Comparing some strings in Java

Question

Consider:

String string1 = "Hi there";
String string2 = "Hi";
String string3 = "Hi";

System.out.println(string1.substring(0, string2.length()) == string2); //1
System.out.println(string1.substring(0, string2.length()).equals(string2)); //2
System.out.println(string1.substring(0, string2.length()).compareTo(string2)); //3
System.out.println(string2 == string3); //4
System.out.println(string2.substring(0) == string3); //5
System.out.println(string2.substring(0) == string3.substring(0)); //6

It gives me the output:

false
true
0
true
true
true

I don't really understand the first line. Why does it give me false?

If I add a whitespace to string 2 and this line I get false, but if I add no whitespace I get true:

System.out.println(string2.substring(0, string3.length()) == string3);

Why should line 1 give me false, but line 6 be true, but if I add a whitespace to string2 it's false?

Answer 1

Several things are going on there.

When you declare two strings to be equal "Hi", Java optimizes it to refer to the same string object (so it doesn't have to store the same string twice).

"==" compares references. When in line 1 you use substring, the created string object has a different reference than string2.

In line 6, I imagine substring(0) has an optimization where it knows it can just return the original string, thus those references are equal.

Answer 2

The == compares the references. The address of the string, not the value of it.

For comparing strings, you should use equals. The JVM will handle new String objects, so if an object of the same value exists (string2 vs string3) it might reference the same one.

Answer 3

The == operator is checking if the two objects are equal (are they references to the same object?), not comparing the values contained therein.

Answer 4

Lines 4, 5, and 6 are true because of the following lines in the method substring(int, int) of java.lang.String:

return ((beginIndex == 0) && (endIndex == count)) ? this :
    new String(offset + beginIndex, endIndex - beginIndex, value);

Because the substring you are requesting starts at 0 and has the length of the complete string you are simply returned a reference to the string itself so that a.substring(0) == a.

Answer 5

Java provides two basic mechanisms for testing for equality. The “==” operator can be used to test primitive values for equality, and can also be used to determine if two object references point to the same underlying object. For Java objects, the equals(Object) method will return true if the argument is equal to the object on which the method is invoked, where equality is defined by the object’s class semantics.

Since Strings are objects, the equals(Object) method will return true if two Strings have the same contents, i.e., the same characters in the same order. The == operator will only be true if two String references point to the same underlying String object. Hence two Strings representing the same content will be equal when tested by the equals(Object) method, but will only by equal when tested with the == operator if they are actually the same object.

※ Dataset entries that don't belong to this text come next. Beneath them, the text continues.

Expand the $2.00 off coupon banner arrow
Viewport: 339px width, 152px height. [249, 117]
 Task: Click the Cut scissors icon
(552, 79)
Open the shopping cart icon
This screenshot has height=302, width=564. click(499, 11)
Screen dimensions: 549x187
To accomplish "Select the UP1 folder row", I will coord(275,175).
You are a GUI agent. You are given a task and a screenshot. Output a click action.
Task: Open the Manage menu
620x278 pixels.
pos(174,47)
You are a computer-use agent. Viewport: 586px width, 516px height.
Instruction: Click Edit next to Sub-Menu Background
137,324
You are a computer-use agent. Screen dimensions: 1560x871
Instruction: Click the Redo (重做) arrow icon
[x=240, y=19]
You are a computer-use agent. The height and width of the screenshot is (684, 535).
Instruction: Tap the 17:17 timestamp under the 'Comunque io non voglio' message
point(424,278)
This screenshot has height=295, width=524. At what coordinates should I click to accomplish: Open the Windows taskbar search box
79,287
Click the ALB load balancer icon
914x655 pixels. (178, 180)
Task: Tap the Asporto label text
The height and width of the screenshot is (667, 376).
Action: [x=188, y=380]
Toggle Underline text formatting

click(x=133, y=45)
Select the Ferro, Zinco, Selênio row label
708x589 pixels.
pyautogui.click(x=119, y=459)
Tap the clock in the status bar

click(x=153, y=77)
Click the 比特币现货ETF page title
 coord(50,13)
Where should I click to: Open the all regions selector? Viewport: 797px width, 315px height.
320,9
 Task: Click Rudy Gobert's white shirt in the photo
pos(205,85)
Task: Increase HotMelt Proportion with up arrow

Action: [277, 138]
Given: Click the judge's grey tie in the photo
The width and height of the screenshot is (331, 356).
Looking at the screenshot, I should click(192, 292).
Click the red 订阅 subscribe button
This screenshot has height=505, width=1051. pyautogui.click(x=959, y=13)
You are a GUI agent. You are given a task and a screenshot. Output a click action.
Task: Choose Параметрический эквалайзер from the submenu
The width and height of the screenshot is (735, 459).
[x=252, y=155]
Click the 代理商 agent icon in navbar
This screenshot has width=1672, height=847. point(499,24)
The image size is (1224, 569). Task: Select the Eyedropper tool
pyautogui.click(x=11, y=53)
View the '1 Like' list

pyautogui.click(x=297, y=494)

Quoted from JavaTechniques:http://javatechniques.com/public/java/docs/basics/string-equality.html

Answer 6

The == operator is comparing 2 references to the same string for equality.

The String class has two methods that you should use to compare two strings for equality:

String1.equals(String2);

Returns true if String1 and String2 are identical (including the case of the letters).

If you don't care about the case then you can use:

String1.equalsIgnoreCase(String2);

This returns true if String1 and String2 are equal regardless of the case (obviously).

Answer 7

If you want to compare Strings, then you should use String.equals() (or String.equalsIgnoreCase()) method. Comparing by == tells you only if two references points to same object. And in your example that's it: string2 and string3 points to same instance of string "Hi" (why should Java create two exactly same strings given in compile-time)